• BRANO DEL TESTO:
--------------------

ROMA – 03/02/99 – M.G. –
Sabelli uno dei talenti più poliedrici dell’attuale teatro italiano, ha ideato un palcoscenico in movimento, una sorta di giostra/spazio temporale che gli permette di presentare sogni differenti in successione… Facendo forza sulle suggestioni visive ideate da artisti come Hopper, Magritte, Klimt, e sfruttando quelle sonore ideate dal vivo dal batterista jazz Donato Cimaglia, “Le stanze dei sogni” diviene una virtuosistica prova d’attore. Sabelli, grazie alla collaborazione di Amedeo Caruso, riesce a far rivivere sulla scena, tra gli altri Amleto, J.L.Borges ed Orson Welles, Athur Schintzler e Frank Sinatra, alla ricerca di un sogno comune…
PORTA PORTESE 12/02/99
Le stanze dei sogni propone un gioco a incastro fatto di sogni d’artista, sogni della grande letteratura e drammaturgia, sogni storici, musicali, pittorici e persino sogni del pubblico, che viene invitato a scriverli su un foglio di carta e a consegnarli all’attore, con l’eventualità che vengano poi letti e rielaborati sul palcoscenico.
La scena è mobile come una giostra, le suggestioni pure. Sabelli chiama in causa onirica Borges, Schnitzler, Hopper, Magritte, Klimt, ma anche Amleto che recita il monologo “essere o non essere” in chiave psicoanalitica, Frank Sinatra che rivive la sua vita come un sogno karmico e Orson Welles che incontra Karen Blixen e rimpiange di non avere avuto tempo per girare un film dal di lei racconto The Dreamers. Con Sabelli alla ribalta il batterista jazz Donato Cimaglia che firma le musiche di questo e suggestivo curioso “One man show” a cavallo dell’inconscio della durata complessiva di un’ora.

--------------------

• MATERIALE DI PARTENZA:
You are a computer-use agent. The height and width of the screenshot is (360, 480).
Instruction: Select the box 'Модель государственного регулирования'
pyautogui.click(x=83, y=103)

--------------------

• ESERCIZI:
1 > Spiega, in base al testo sullo spettacolo "Le stanze dei sogni", perché Sabelli ha ideato un palcoscenico in movimento. Rispondi in una o due frasi.
2 > Aggiorna il testo sullo spettacolo "Le stanze dei sogni": riporta il passo da "La scena è mobile" a "complessiva di un’ora." sostituendo "la sua vita" con "la propria vita".
3 > Prosegui il testo sullo spettacolo "Le stanze dei sogni" a partire dall'ultima frase riportata.

• RISPOSTE AGLI ESERCIZI:
1 > Sabelli ha ideato un palcoscenico in movimento, una sorta di giostra/spazio temporale, perché gli permette di presentare sogni differenti in successione.

2 >
La scena è mobile come una giostra, le suggestioni pure. Sabelli chiama in causa onirica Borges, Schnitzler, Hopper, Magritte, Klimt, ma anche Amleto che recita il monologo “essere o non essere” in chiave psicoanalitica, Frank Sinatra che rivive la propria vita come un sogno karmico e Orson Welles che incontra Karen Blixen e rimpiange di non avere avuto tempo per girare un film dal di lei racconto The Dreamers. Con Sabelli alla ribalta il batterista jazz Donato Cimaglia che firma le musiche di questo e suggestivo curioso “One man show” a cavallo dell’inconscio della durata complessiva di un’ora.

3 >
CORRIERE DELLA SERA 14/02/99 -Margherita D’Amico
Un universo di sogni violato, deriso, intrappolato in metafore esistenziali raccontato da illustri personaggi: Frank Sinatra, Orson Welles, Arthur Shintzler, Karen Blixen, Lou Andreas Salomè…
Ottimo il lavoro di Stefano Sabelli, artista a tutto tondo (attore, cantante, performer) seducente, accattivamnte, brillante nel continuo imporsi ed esporsi dei suoi protagonisti. Mai un attimo di noia, di insofferenza (…) I suoi Sogni corrono veloci intramati di ricordi, citazioni (Shakespeare, Borges, Stevenson) cullati dalla musica. Beethoven, Strauss, brani jazz e ballate popolari, celebri songs resi immortali dalla voce di Frank Sinatra.
IL TEMPO – 16/02/99 – Carmela Piccone
La scenografia è una giostra che al momento opportuno si ferma per far vivere, in un quadro, l’interprete del nostro arco vitale.. Stefano Sabelli, accompagnato dalle musiche di Donato Cimaglia, riesce a dar vita alla dotta e visionaria esternazione delle nostre coscienze con grande estro imprevedibilità e un pizzico di insana e avvolgente follia, cocktail necessario per interessare e interessarsi all’ego attoriale.
ITALIA SERA -17/02/99 – Paola Aspri
Se Caruso è bravissimo nell’ideare dei veri e propri monologhi che richiamano alla mente riferimenti letterari comuni, spesso anche coltissimi e raffinati, Sabelli è estremamente abile ad evitare il rischio di un lavoro troppo didascalico, fornendo chiavi di lettura immediate e suggestioni profonde, per mezzo di costumi, musiche, luci ed intonazioni vocali differenti. Quando la giostra gira si torna tutti bambini, si aspetta che si apra lo scenario seguente chiedendosi chi vi si troverà, come se si parlasse di amici e di elementi ormai propri dell’immaginario collettivo.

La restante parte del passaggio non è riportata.